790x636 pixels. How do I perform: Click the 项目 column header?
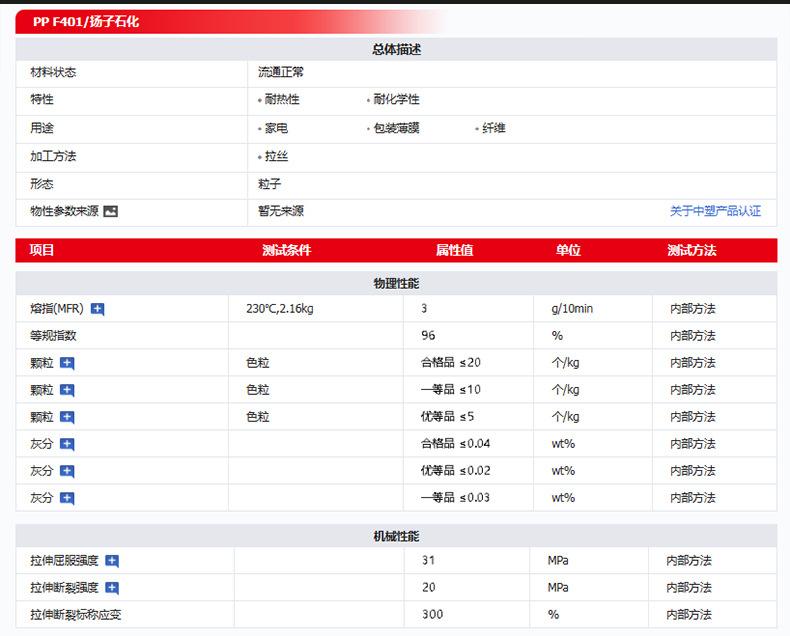42,250
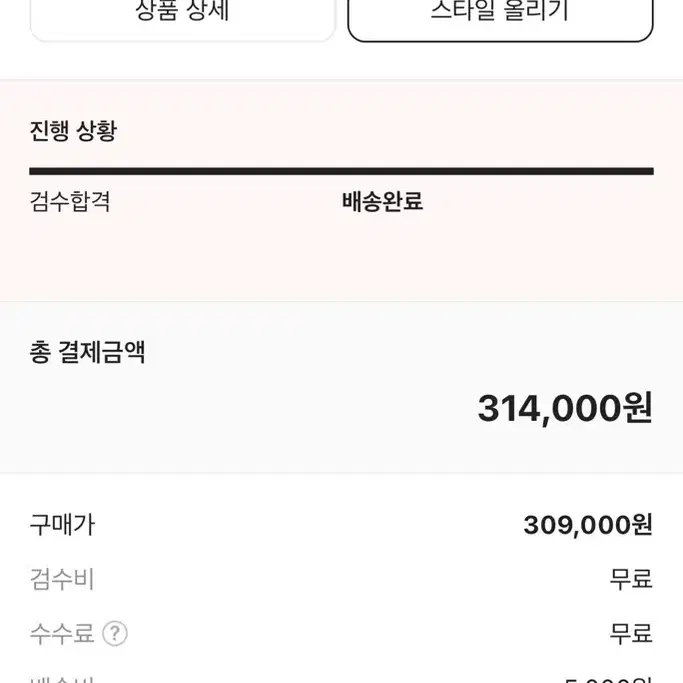Tap the 314,000원 total amount

click(565, 408)
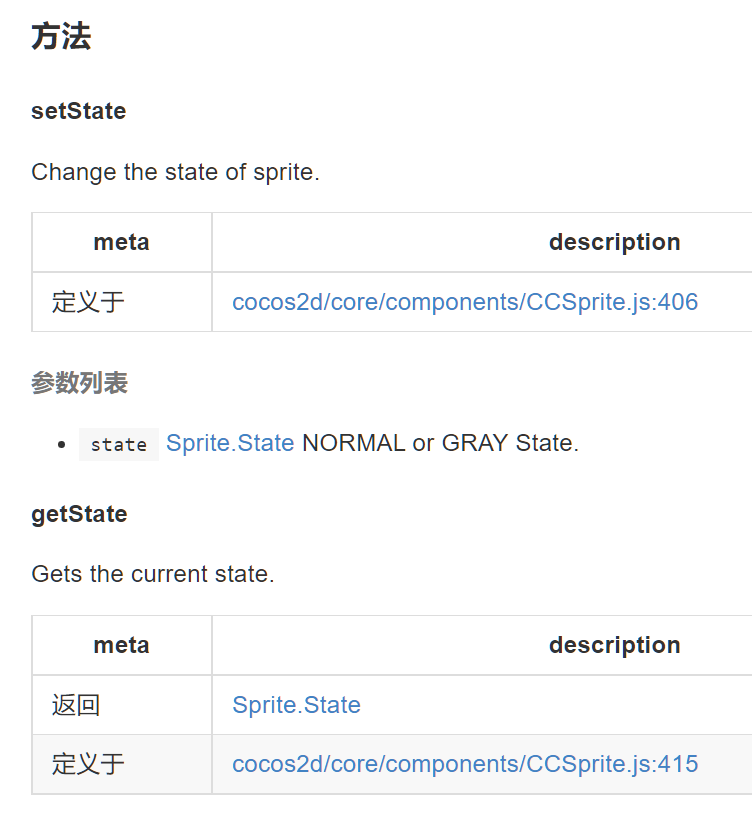Click the meta header in getState table
This screenshot has height=819, width=752.
pyautogui.click(x=121, y=645)
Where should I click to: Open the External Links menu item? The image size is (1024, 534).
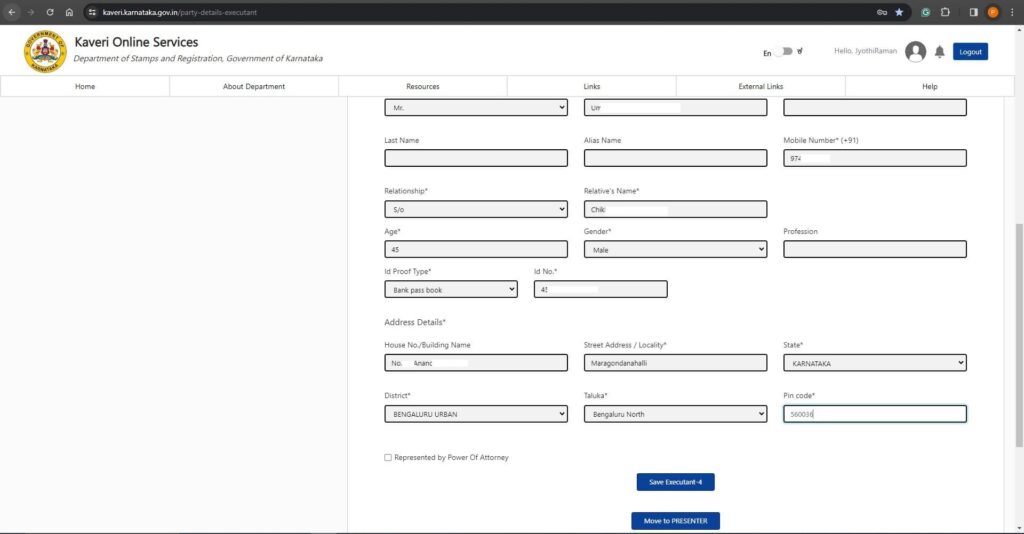pos(761,87)
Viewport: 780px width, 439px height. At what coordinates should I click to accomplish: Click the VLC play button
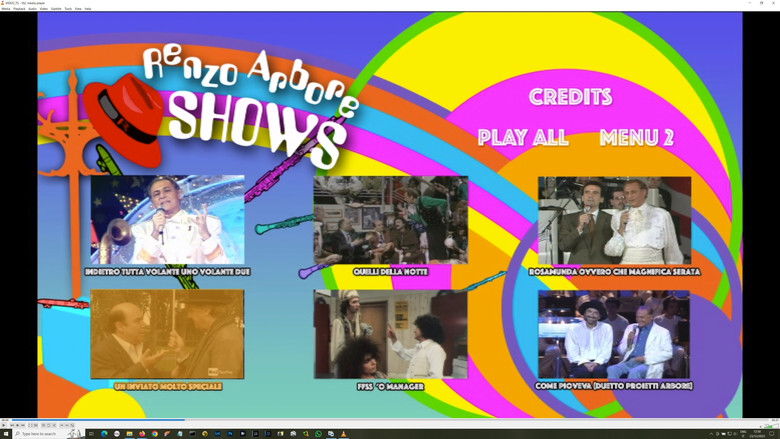[x=4, y=425]
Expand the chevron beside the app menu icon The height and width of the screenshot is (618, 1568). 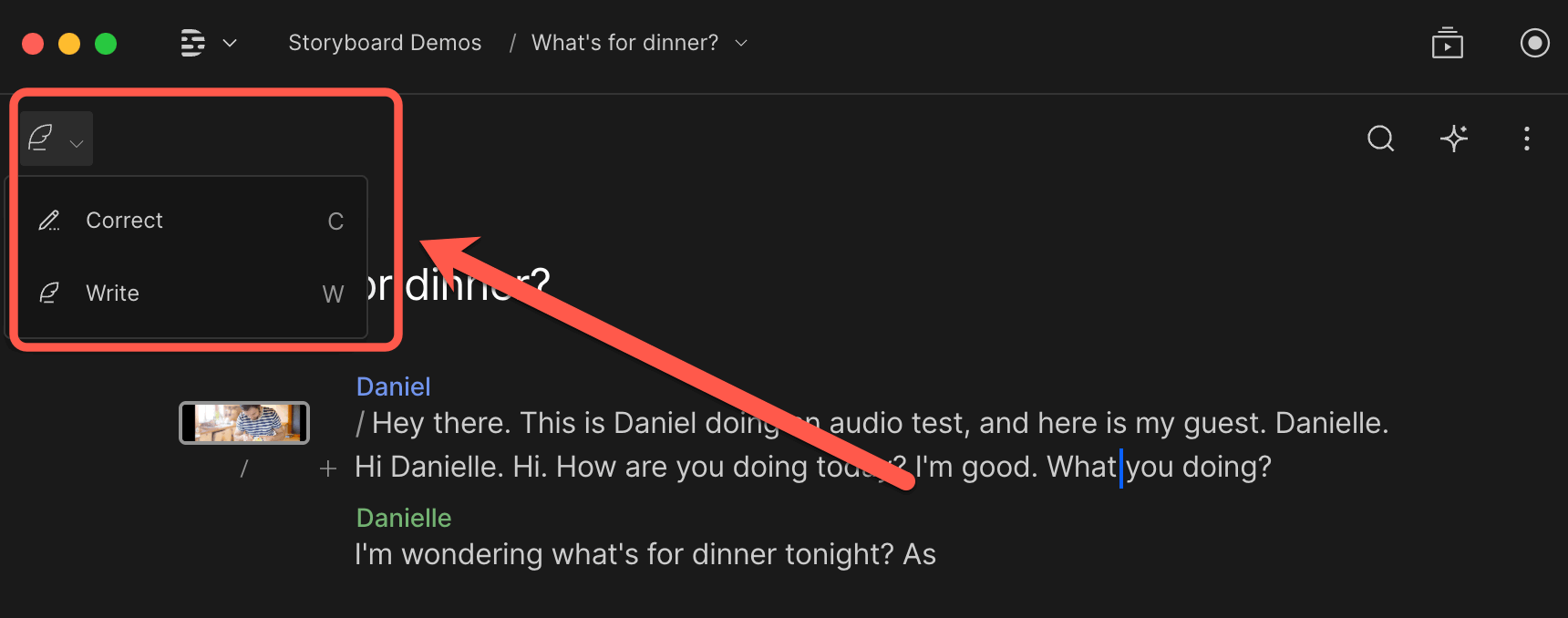230,43
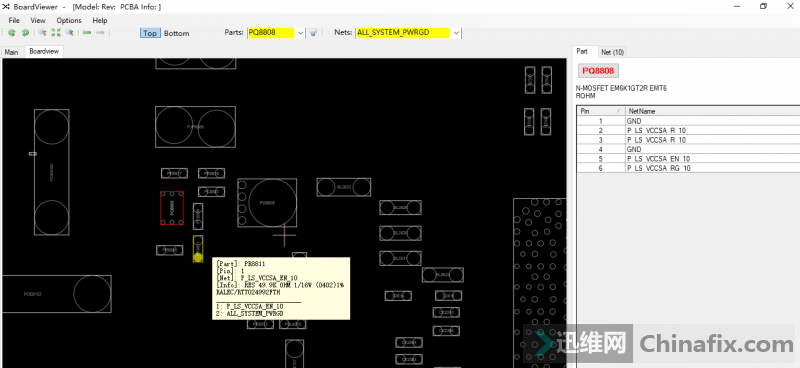Select pin 5 P_LS_VCCSA_EN_10 row

click(688, 159)
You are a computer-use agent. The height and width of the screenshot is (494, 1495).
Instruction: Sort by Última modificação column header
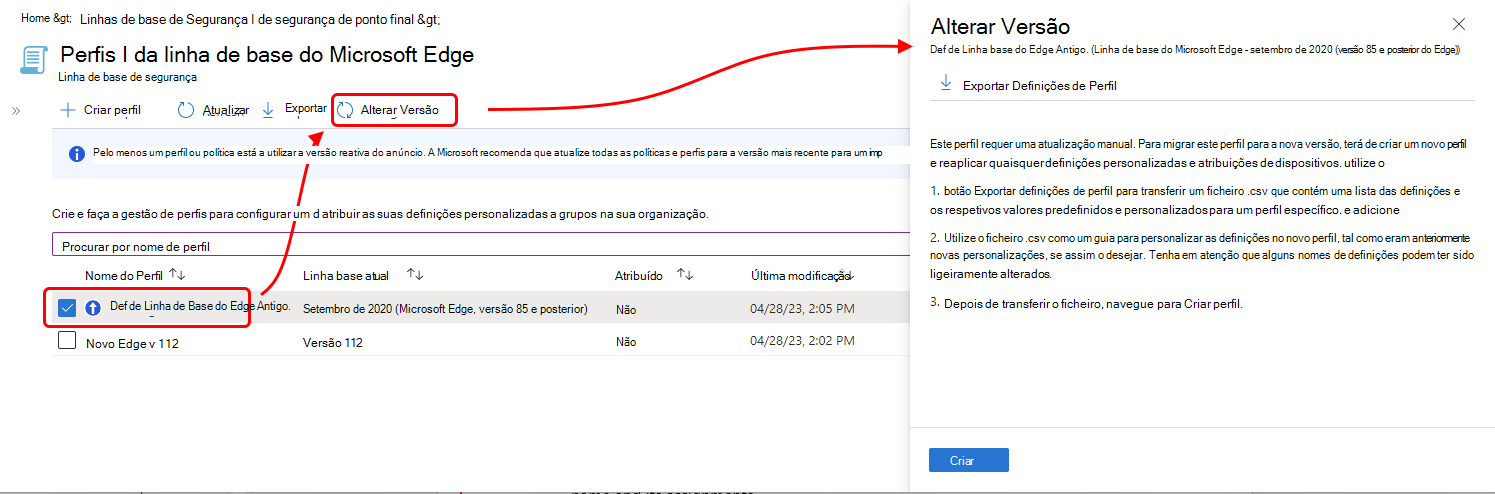[x=801, y=275]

TASK | Print exactly, and only, the lines from the one with "Instruction: Sort by" through the last line of the listing above. No pictures belong in the copy.

TASK OUTPUT |
Instruction: Sort by Última modificação column header
[x=801, y=275]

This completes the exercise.